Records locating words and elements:
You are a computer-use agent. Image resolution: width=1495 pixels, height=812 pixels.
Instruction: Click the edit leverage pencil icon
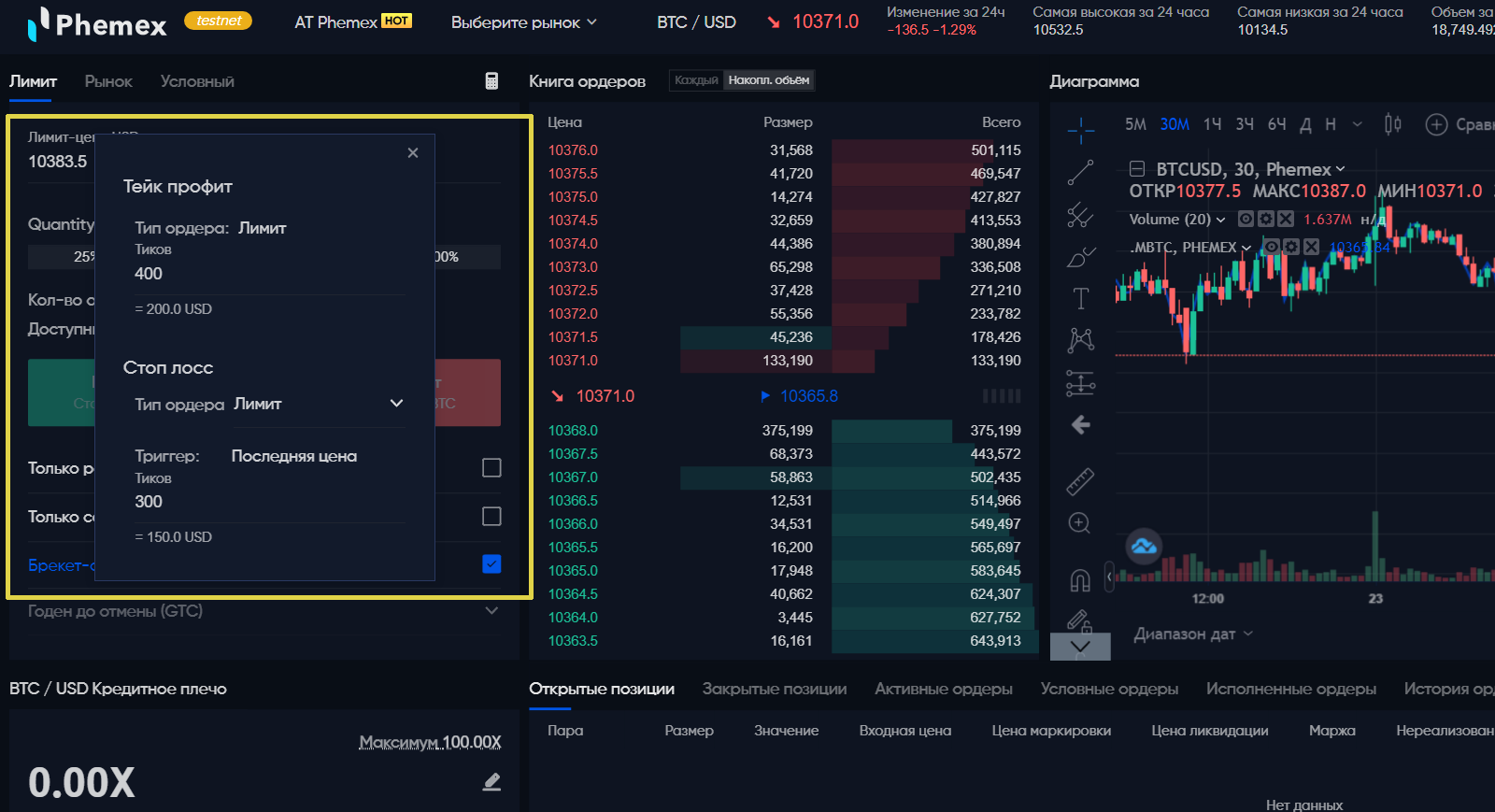click(x=491, y=781)
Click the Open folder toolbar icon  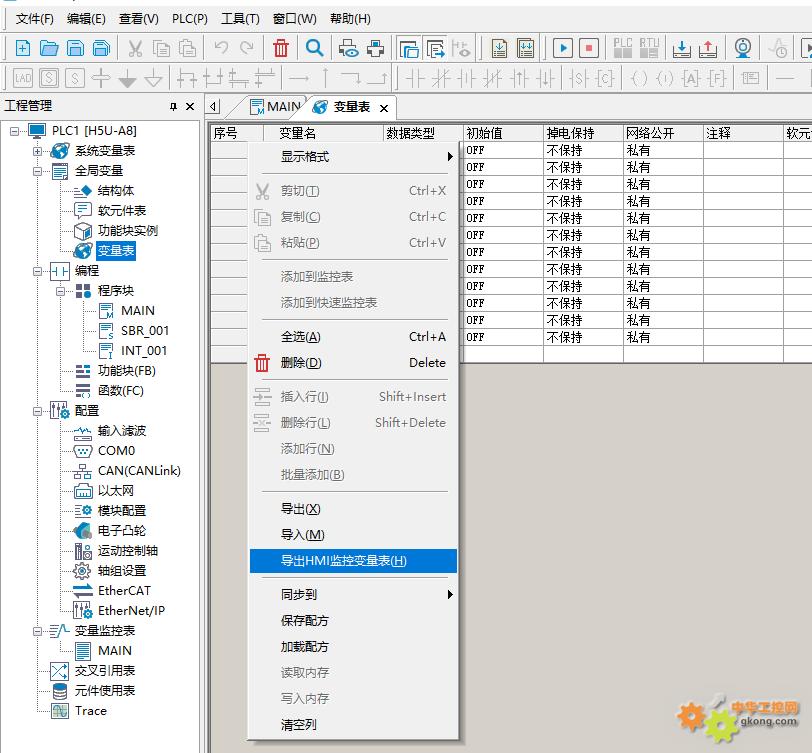(x=49, y=48)
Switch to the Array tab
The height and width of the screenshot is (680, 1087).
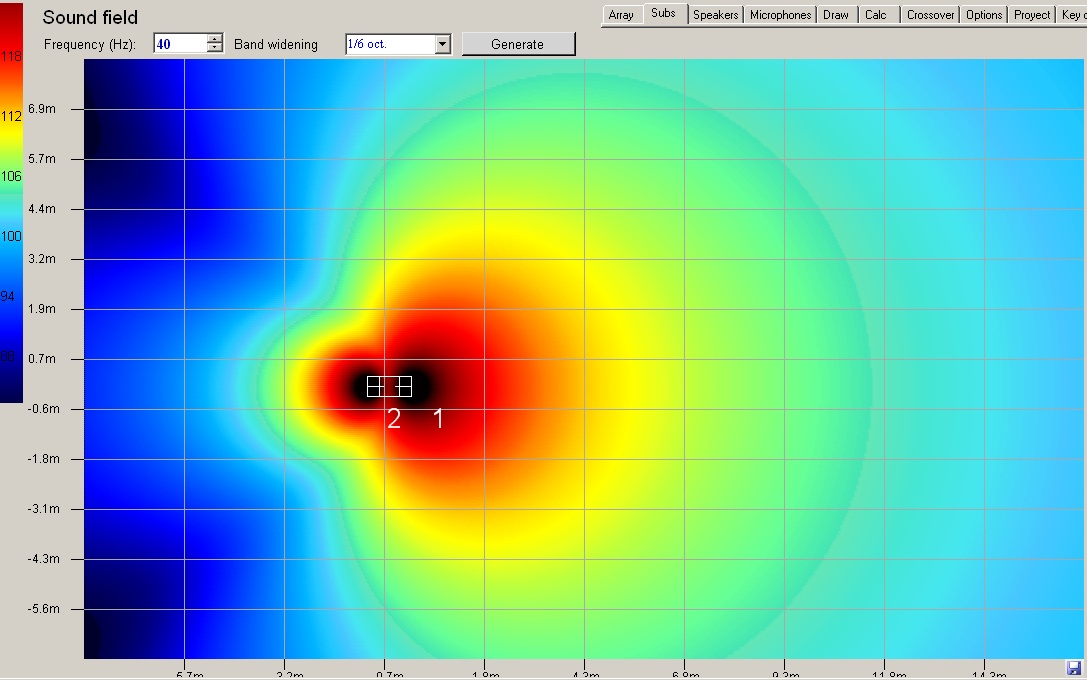point(620,15)
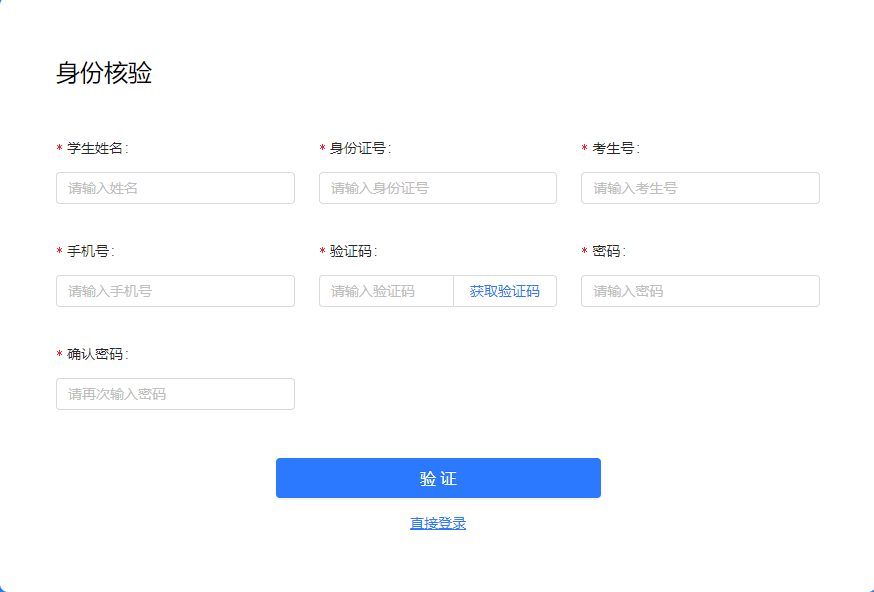Click the 手机号 phone number input field

(175, 291)
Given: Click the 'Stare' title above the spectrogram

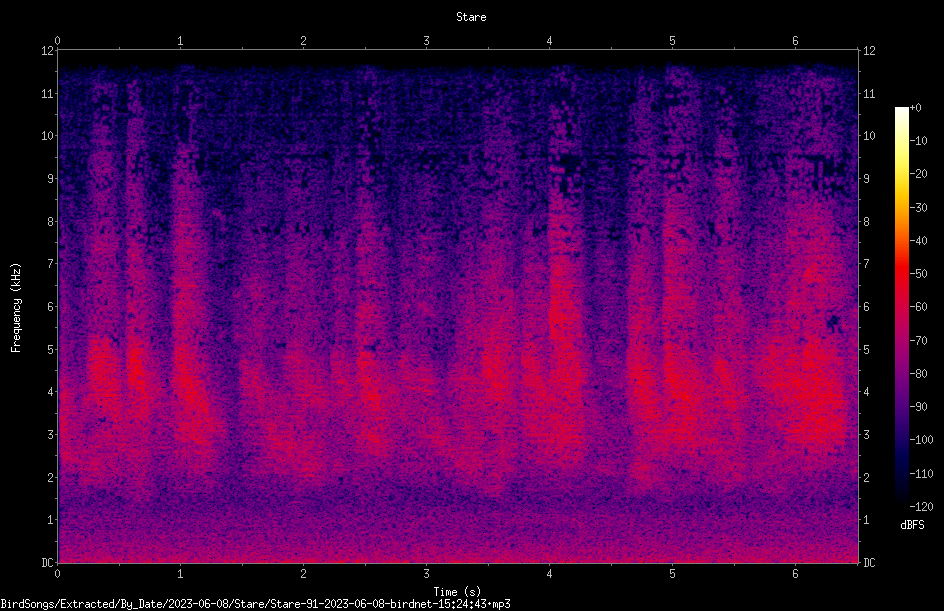Looking at the screenshot, I should (471, 17).
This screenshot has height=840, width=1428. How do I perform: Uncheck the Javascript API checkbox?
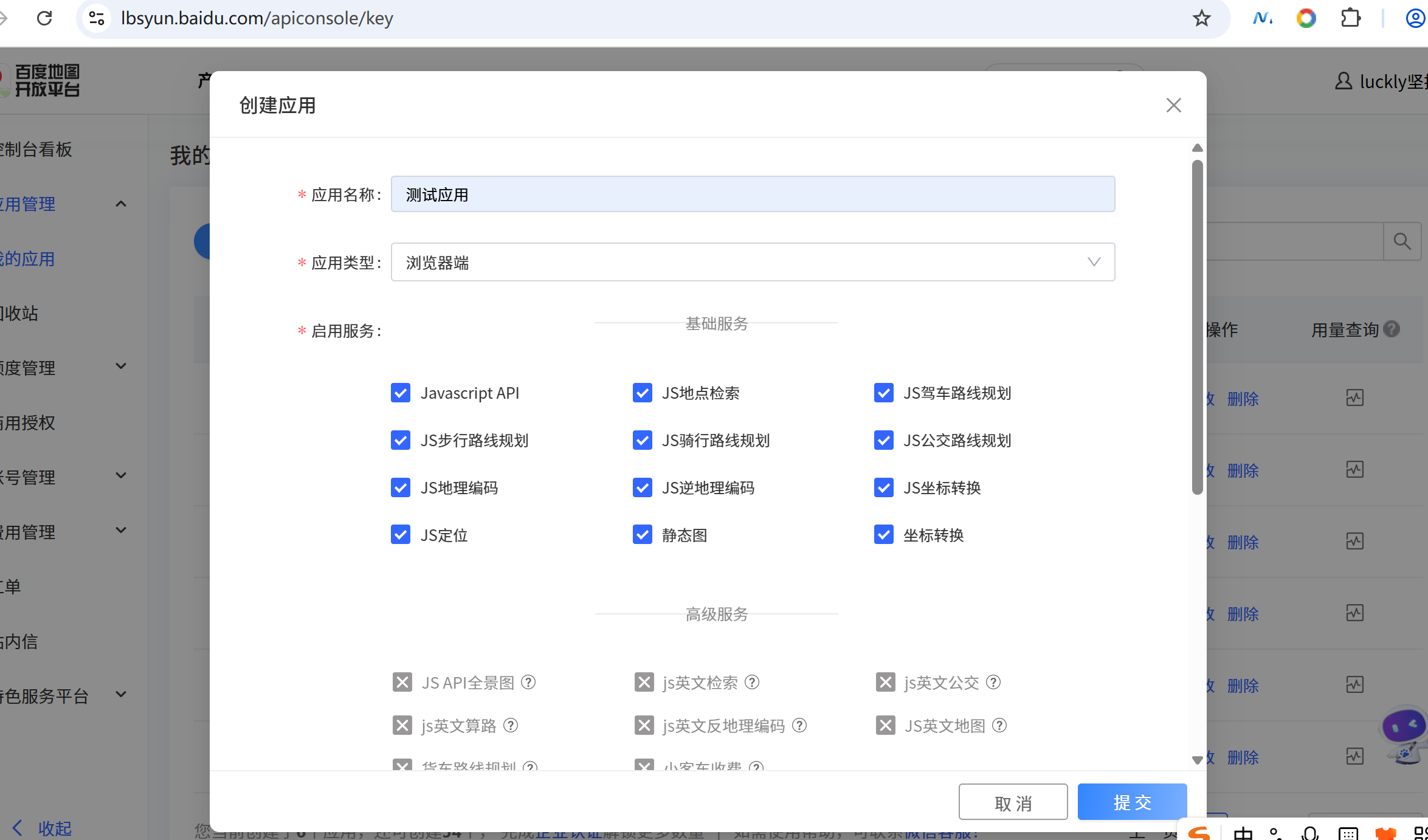401,393
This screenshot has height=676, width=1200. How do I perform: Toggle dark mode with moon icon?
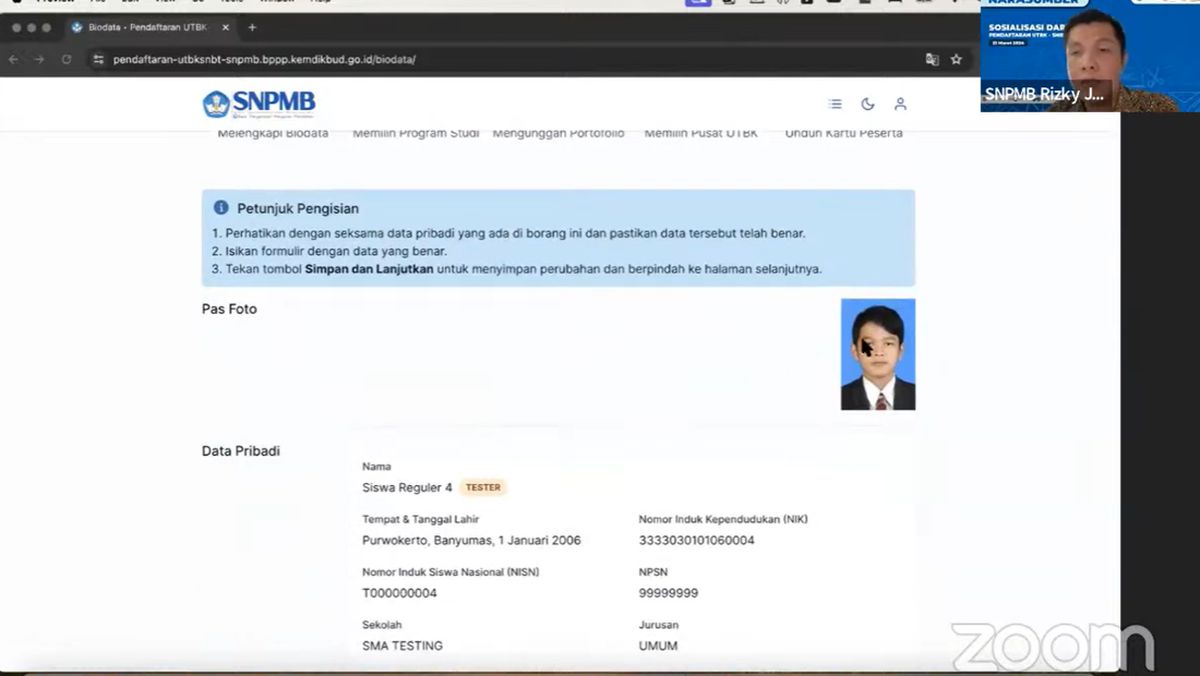tap(867, 104)
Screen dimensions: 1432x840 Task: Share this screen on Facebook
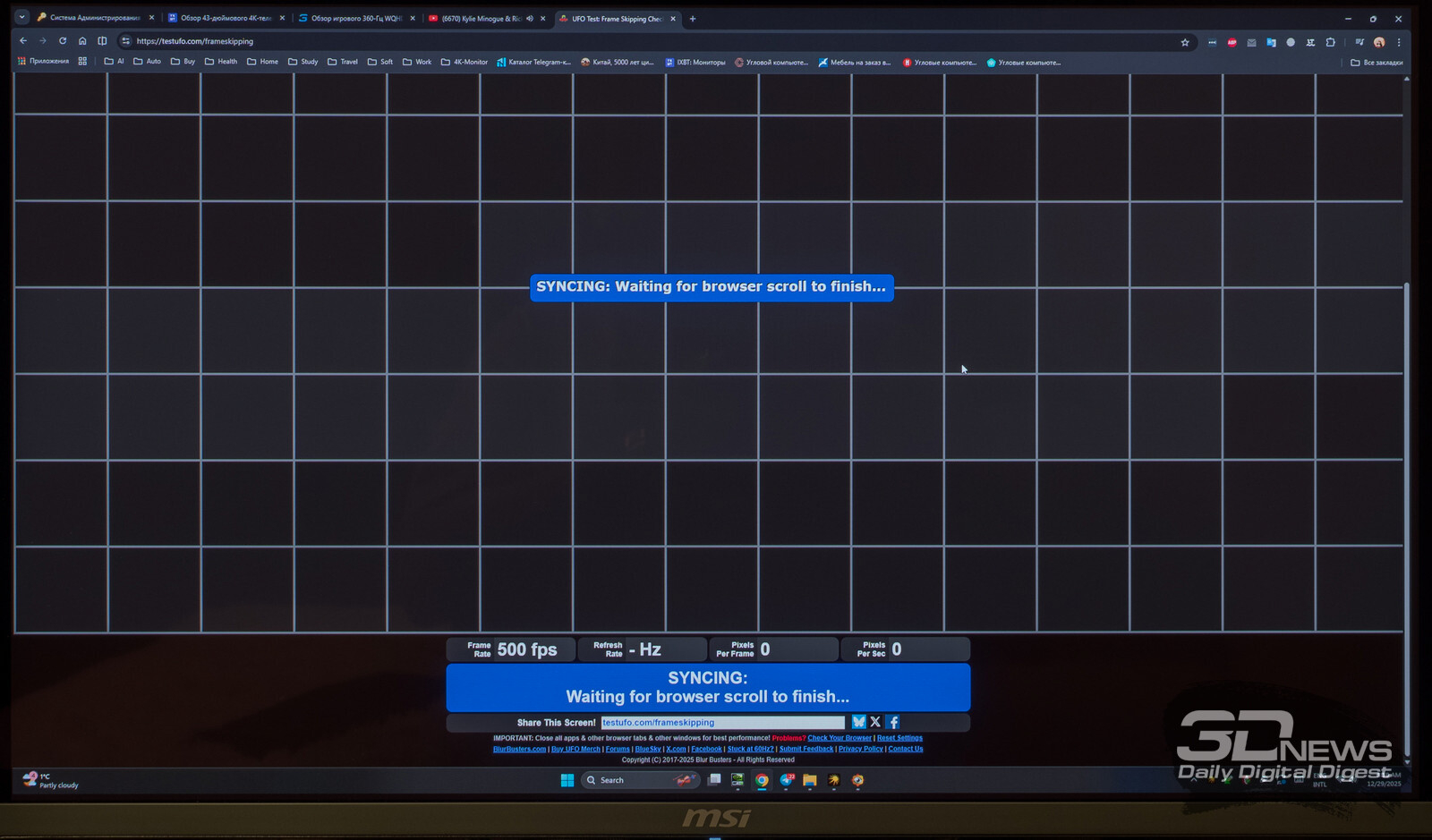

§ GIVEN EXERCISE
Arrange the records from the line with "This screenshot has height=840, width=1428." to the line with "tap(867, 104)" as a two-column CSV with the columns request and answer: one row per request, its text and its answer each in a single quoted field, with line breaks turned into spaces. Leave the pictures out.

§ REPLY
request,answer
"This screenshot has height=840, width=1428. How do I perform: Uncheck the Javascript API checkbox?","401,393"
"This screenshot has height=676, width=1200. How do I perform: Toggle dark mode with moon icon?","tap(867, 104)"